HBase runs the LSM model (MemStore = memtable, HFiles = SSTables) on top of HDFS. Compaction comes in two flavors: minor (merge a few recent HFiles) and major (merge all HFiles for a region into one, fully dropping tombstones/expired cells — expensive, often scheduled off-peak). Region splitting handles per-region growth.


5. Comparison of Production Engines

Engine Role Default compaction Concurrency model Notable feature
RocksDB Embedded engine Leveled Background thread pools Column families, merge operators, rich tuning
LevelDB Embedded (simpler) Leveled Single background thread Origin of leveled compaction
Cassandra Distributed DB STCS (configurable) Per-node thread pools TWCS, tunable consistency, ring
ScyllaDB Distributed DB Size-tiered/ICS Shard-per-core, no locks Auto compaction controllers
HBase Distributed DB on HDFS Size-based minor/major RegionServer threads Major compaction, HDFS storage

The shared DNA: memtable + WAL + immutable sorted files + background compaction + bloom filters. The differences are mostly where compaction is scheduled and how rate-limiting/automation is handled.


6. Tuning the Three Amplifications

Tuning is the art of moving along the RUM triangle to relieve whichever amplification is your bottleneck. Diagnose first, then turn the matching knob.

Bottleneck symptom Amplification Levers (RocksDB-flavored)
SSD wearing out / write bandwidth saturated Write amp Switch to Universal/size-tiered; raise write_buffer_size (fewer flushes); larger SSTable target size; lower fanout
Read latency high, especially on misses Read amp Leveled compaction; more/bigger bloom filters (10→14 bits); larger block cache; reduce L0 file count
Disk filling, lots of obsolete data Space amp Leveled compaction; trigger/accelerate compaction; lower gc_grace/TTL; major compaction off-peak
Range scans slow (read amp on scans) Fewer overlapping SSTables (leveled); reduce tombstones; TWCS for time data

Concrete levers and their second-order effects:

  • Memtable size ↑ → fewer flushes → lower write amp, but more RAM and longer crash-recovery replay and bigger L0 files.

..........

▶ Assigned task:
In the LSM storage engine text, what is Cassandra's default compaction?

▶ Given data:
..........

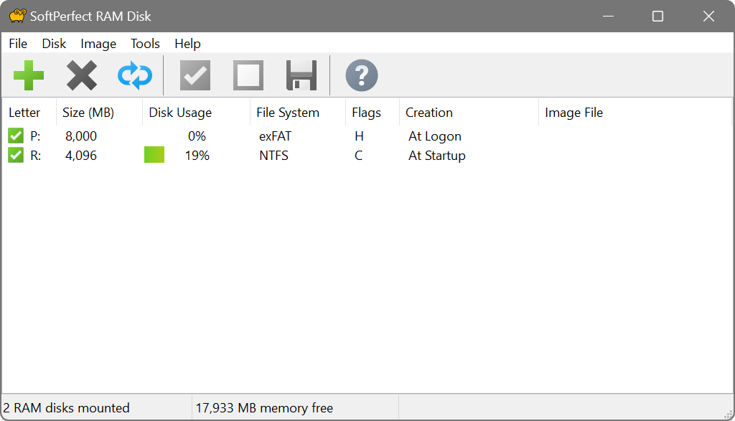Uncheck the P: drive checkbox
The height and width of the screenshot is (421, 735).
tap(16, 136)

..........

▶ The answer:
STCS (configurable)